Bank of England strengthens climate requirements for corporate bond purchases

After facing much scrutiny over the climate credentials of its Corporate Bond Purchase Scheme, the Bank of England has published a roadmap for aligning the Scheme with net-zero by 2050.

By the Bank's own admission, its activities in 2020 were aligned with a 3.5C temperature pathway, when the Paris Agreement's pathways are 2C and 1.5C

By the Bank's own admission, its activities in 2020 were aligned with a 3.5C temperature pathway, when the Paris Agreement's pathways are 2C and 1.5C

The moves outlined in the Bank’s “Approach to Greening the Corporate Bond Purchase Scheme (CBPS)” framework, it claims, are conducive to a 25% reduction in the carbon intensity of the portfolio by 2025 and “full alignment” with net-zero by 2050.

There are some new exclusions. Companies with any coal mining activities are not eligible to have their bonds backed by the Bank. Those using thermal coal are also ineligible unless they set science-based emissions reductions pathways and have credible plans to increase renewable energy use.

The Bank’s Governor Andrew Bailey has stated that it wants to “tilt” eligible firms’ debt towards low-carbon activities and to tilt its own portfolio in a way that reduces emissions intensity. The extent of purchases available to any given firm will depend on its emissions intensity in-house, its climate disclosures, its decarbonisation progress to date and its future emissions reductions targets. There is not a requirement for future targets to be verified in line with science by a third party, but companies with this verification will receive more credit.

Three principles underpin the framework; incentivising companies to achieve net-zero; leading by example and ratcheting up requirements over time. To this latter point, the Bank has said it will increase requirements over time and take actions “including reduced purchases, removal of eligibility or even divestment” against “weaker prerformers”.
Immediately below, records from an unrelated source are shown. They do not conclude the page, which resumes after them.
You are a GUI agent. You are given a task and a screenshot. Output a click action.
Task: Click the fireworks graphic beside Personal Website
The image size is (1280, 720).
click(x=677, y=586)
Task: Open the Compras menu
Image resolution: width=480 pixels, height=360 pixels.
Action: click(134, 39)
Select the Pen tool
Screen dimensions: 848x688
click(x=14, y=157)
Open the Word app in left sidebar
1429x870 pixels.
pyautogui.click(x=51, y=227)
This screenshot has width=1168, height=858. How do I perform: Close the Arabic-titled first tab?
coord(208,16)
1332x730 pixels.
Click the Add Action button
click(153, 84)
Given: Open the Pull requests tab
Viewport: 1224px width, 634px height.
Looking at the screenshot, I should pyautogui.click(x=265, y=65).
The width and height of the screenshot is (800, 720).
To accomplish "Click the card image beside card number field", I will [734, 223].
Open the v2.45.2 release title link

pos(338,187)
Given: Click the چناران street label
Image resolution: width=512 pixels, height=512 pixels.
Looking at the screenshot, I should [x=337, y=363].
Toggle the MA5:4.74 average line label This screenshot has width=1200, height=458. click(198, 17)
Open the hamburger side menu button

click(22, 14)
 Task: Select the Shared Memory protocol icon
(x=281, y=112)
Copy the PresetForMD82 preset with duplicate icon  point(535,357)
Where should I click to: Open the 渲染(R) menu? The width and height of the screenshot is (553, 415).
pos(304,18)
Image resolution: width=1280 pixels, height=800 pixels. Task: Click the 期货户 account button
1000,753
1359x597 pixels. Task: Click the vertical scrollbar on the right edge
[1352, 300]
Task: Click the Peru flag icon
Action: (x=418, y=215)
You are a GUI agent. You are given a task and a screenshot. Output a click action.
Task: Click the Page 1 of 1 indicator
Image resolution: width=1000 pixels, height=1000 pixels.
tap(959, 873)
Bailey stated that the Bank’s short-term view is that "incentivising change is more powerful than immediate divestment to encourage the significant shifts in behaviour required across the economy in order to achieve net-zero by 2050”.

In the corporate space, green and sustainability bonds are becoming more common. The Climate Bonds Initiative recently released an updated forecast projecting that global green bond issuance is likely to pass the half-a-trillion-dollar mark this year and that the possibility of issuance surpassing $1trn in 2023 is strong. This forecast includes bonds issued by corporates and by nations. 

Past criticisms

The new framework is the result of a consultation into the sustainability credentials of the CBPS, conducted earlier this year. Before the consultation took place, MPs on the Environmental Audit Committee (EAC) released evidence that the Bank’s CBPS was not aligned with the Paris Agreement, in a misalignment with the UK’s long-term climate targets and position as COP26 host.  

By the Bank’s own admission, its 2020 activities were consistent with a 3.5C trajectory. The Paris Agreement’s targets are “well below” 2C and 1.5C, with improved climate science in recent years having invigorated the global movement to keep 1.5C within reach.

Capital rules and climate scorecard

Earlier this week, the Prudential Regulation Authority of the Bank of England announced that it is prepared to adjust the amount of capital banks hold to reflect climate risk.

The Authority released a Climate Change Adaptation report, stating that said that there is scope to use the existing capital regime to address the “financial consequences” of climate change. A full assessment and consultation, the report states, will take place in 2022. This is something of a U-turn, as the Bank stated in June that it would not change capital requirements when announcing climate stress tests.

Last week, an updated  Green Central Banking Scorecard was published by thinktank Positive Money. The Bank of England slipped from fourth to fifth place year-on-year, being leapfrogged by the European Investment Bank (EIB).

Explaining the trend, Positive Money’s senior economist David Barmes said: “Policymakers remain stuck in the “data-gathering” stages, when what the twin crises of climate and ecological breakdown require is rapid action.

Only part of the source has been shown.